In 1956, Eisenhower, won a landslide victory, however, the southern states, from which he came, did not support him, attempting to place the democrat Adlai Stevenson in power, as they felt that he was more sympathetic to their cause - racial segregation. This, was his last term. So as a whole, Eisenhower cannot really be seen as the "father" of destroying racial segregation and bringing in black civil rights, however, it should be known that it was from his original decisions that latter presidents could, and would, strike on this issue. Kennedy Under Kennedy that major push for rights of Black Americans was undoubtedly brought to the fore. It can be clearly seen that without the help of robert Kennedy, as JFK's Attorney General, there would not of been as much backing from the oval office on this issue. However, JFK, started to take a great interest in the topic, and this is why he is seen as one of the greatest advocates of this cause.
Under JFK as presidency, Martin Luther King began to put forward his then radical views of non violent protest, and he rose as not only his communities spiritual and activist leader, but that of the nations moral leader. During this Period the Rosa Park case became known, so to did the bus Boycotts. The silent and peaceful sit-ins became a prominent part of many corner stores and eateries, and the Black plight was now onto the world scene. It can be said that JFK not only supported these movements, but acted as part of it, and it is because of his leadership that progress was made. Before he was tragically shot he was constructing a civil rights bill, which surely would have ended the world of segregation known to all America.
Luckily, there was another President to be handed the torch Johnson Johnson carried on JFK's work, which in reality made him a major player in the civil rights movements of especially the 60's. Under his guidance, two major pieces of civil rights legislation where passed. These included the Civil Rights Act of 1964, which outlawed discrimination in public accommodations, and the Voting Rights Act of 1965, which provided for federal enforcement of voter registration and outlawed literacy tests. King did not give Johnson overwhelming credit for the legislation, stating that these resolutions were "written in the streets" by demonstrators. However it is evident that without Johnson these would not of eventuated.

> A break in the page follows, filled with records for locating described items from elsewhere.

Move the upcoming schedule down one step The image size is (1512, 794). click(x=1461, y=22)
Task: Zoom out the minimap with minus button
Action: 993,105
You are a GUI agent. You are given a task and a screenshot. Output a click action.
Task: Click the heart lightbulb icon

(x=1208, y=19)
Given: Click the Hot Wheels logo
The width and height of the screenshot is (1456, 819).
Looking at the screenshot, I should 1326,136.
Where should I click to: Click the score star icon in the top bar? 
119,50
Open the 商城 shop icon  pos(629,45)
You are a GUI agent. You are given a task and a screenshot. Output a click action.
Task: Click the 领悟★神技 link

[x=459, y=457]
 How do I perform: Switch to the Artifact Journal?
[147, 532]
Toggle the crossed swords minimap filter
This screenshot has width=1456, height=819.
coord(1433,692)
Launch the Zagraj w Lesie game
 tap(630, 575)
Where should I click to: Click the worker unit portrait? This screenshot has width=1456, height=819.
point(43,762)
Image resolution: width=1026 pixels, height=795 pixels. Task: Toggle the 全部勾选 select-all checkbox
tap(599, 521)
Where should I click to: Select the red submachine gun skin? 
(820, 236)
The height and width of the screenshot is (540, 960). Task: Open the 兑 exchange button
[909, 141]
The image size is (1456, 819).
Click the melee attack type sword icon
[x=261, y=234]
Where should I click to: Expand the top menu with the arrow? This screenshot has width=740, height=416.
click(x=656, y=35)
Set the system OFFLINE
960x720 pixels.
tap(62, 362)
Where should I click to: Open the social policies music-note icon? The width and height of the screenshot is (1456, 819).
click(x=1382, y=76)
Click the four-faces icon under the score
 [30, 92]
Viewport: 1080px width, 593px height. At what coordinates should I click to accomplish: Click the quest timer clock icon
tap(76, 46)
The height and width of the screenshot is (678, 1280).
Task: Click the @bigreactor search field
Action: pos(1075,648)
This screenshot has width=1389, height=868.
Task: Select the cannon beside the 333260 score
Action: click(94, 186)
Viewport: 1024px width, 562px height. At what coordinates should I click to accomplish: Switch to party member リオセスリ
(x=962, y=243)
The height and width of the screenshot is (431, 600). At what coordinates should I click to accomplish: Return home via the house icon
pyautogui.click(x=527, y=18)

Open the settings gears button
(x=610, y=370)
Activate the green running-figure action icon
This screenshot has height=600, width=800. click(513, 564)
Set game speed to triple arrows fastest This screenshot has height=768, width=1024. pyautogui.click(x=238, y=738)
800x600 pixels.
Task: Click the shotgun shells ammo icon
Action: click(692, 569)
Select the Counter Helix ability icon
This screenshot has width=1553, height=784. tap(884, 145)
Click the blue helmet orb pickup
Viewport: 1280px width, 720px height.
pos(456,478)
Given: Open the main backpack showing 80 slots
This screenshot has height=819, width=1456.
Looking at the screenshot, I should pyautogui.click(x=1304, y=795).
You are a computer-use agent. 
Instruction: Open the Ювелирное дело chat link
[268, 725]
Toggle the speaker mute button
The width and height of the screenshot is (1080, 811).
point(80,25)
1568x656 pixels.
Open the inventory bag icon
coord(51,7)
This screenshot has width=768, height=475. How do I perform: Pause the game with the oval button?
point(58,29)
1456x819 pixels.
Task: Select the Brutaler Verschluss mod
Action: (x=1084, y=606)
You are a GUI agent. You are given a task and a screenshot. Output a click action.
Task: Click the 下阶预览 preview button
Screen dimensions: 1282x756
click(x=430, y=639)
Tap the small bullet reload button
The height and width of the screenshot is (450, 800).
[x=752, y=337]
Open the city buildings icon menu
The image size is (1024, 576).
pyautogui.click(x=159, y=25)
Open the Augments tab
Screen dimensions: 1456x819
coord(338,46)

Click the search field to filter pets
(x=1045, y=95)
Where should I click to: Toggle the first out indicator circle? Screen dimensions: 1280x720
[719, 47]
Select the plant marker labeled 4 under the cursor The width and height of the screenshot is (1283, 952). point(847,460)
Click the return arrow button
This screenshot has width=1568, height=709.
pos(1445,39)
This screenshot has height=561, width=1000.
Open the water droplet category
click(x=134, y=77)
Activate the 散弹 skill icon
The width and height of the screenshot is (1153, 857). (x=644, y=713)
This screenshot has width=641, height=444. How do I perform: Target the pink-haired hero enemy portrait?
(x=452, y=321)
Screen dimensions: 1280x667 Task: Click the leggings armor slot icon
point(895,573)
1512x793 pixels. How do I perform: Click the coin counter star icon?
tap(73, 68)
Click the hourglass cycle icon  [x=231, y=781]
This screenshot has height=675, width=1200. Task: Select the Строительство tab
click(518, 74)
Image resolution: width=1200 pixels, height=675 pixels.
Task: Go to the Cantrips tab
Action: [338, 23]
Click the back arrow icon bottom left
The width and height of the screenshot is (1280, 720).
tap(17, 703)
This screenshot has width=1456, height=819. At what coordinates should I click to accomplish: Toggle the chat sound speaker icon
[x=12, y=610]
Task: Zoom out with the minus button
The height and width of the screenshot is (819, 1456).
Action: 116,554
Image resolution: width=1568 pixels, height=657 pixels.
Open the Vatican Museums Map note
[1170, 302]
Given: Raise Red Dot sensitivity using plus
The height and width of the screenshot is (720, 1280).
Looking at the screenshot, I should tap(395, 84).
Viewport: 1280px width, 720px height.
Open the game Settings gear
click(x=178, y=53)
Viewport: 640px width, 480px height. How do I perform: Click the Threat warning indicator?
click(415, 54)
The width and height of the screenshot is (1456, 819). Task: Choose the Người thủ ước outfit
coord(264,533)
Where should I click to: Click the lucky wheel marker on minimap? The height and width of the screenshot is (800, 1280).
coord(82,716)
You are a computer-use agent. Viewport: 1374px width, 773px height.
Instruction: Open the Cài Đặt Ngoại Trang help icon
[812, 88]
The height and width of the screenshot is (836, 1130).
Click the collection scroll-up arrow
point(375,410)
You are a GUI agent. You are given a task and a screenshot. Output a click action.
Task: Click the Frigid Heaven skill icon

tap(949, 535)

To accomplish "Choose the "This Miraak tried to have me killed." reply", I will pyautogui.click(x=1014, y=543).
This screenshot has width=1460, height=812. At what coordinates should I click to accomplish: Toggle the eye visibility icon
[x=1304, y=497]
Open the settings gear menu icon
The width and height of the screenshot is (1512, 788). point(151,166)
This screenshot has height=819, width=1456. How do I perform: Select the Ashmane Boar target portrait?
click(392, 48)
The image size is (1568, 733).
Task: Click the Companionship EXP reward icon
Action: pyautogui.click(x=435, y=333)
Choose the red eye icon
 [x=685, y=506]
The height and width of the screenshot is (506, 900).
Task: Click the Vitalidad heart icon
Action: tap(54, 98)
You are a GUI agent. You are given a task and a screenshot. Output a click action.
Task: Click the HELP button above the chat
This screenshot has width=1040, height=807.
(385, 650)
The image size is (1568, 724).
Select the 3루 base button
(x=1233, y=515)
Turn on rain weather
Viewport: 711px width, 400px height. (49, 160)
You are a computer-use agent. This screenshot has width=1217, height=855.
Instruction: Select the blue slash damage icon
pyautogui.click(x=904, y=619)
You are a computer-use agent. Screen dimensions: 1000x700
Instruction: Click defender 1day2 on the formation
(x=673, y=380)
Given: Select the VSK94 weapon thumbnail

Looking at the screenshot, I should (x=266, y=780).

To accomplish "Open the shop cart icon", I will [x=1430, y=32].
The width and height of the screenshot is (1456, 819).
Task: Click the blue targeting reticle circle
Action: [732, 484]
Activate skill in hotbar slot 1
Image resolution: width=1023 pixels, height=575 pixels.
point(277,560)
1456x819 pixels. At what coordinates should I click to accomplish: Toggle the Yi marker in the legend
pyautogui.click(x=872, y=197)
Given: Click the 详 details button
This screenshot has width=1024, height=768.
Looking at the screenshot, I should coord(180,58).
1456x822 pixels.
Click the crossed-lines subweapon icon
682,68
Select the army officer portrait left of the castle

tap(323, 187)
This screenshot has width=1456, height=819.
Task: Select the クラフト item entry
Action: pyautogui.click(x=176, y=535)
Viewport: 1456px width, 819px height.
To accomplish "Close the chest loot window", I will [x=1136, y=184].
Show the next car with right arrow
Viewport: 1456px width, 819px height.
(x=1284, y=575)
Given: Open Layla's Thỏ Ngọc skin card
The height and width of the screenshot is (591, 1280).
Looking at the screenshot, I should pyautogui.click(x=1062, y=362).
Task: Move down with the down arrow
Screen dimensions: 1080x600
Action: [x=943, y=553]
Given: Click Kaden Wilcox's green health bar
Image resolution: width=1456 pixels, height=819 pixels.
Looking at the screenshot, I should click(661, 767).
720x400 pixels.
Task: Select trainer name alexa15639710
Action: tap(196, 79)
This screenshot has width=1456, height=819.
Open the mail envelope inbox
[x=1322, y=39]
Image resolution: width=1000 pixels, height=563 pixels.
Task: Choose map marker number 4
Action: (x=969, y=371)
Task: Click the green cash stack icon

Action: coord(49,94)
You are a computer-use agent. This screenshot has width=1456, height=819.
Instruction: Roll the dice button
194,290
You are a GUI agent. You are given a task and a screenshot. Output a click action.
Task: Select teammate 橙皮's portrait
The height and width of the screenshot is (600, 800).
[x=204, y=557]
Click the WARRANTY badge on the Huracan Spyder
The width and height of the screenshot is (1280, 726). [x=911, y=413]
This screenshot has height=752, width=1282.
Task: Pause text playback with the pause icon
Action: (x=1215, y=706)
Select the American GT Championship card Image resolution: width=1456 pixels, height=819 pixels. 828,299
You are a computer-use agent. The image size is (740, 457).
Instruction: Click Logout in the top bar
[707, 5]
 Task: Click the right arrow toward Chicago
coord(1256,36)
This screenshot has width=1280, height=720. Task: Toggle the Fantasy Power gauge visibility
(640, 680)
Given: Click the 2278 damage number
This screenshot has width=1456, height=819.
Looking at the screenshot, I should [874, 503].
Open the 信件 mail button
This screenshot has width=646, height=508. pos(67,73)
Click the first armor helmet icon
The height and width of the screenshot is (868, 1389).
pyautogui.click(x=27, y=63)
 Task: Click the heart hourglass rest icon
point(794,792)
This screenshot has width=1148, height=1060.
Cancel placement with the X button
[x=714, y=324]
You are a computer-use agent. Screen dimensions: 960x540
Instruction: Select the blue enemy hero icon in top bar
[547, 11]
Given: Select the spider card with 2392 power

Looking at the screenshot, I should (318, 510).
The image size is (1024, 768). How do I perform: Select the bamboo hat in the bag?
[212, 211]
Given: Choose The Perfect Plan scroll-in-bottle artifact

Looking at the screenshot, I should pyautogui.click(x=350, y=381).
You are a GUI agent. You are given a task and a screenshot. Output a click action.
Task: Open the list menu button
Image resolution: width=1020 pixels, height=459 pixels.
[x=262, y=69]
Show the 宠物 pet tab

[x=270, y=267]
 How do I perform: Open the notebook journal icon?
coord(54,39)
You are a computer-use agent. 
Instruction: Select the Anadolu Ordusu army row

because of these legislation's and his support and initiative in Kennedy's ideas and affairs, Johnson has become a major supporter and player in the civil rights movement, however, as things go, he has never really received the credit he deserved. This may be attributed to the tensions between himself and Martin Luther king over the vietnam war. Conclusion Although Kennedy is often perceived as the only president to have been involved in civil rights Johnson, and Eisenhower also played a very important role. These three Presidents, in their own right, have assisted in the civil rights movement, some more than other, yet, without the support of these three men, and their cabinet ect, the black civil rights movement would not of received the publicity and the political backing it needed to finally succeed.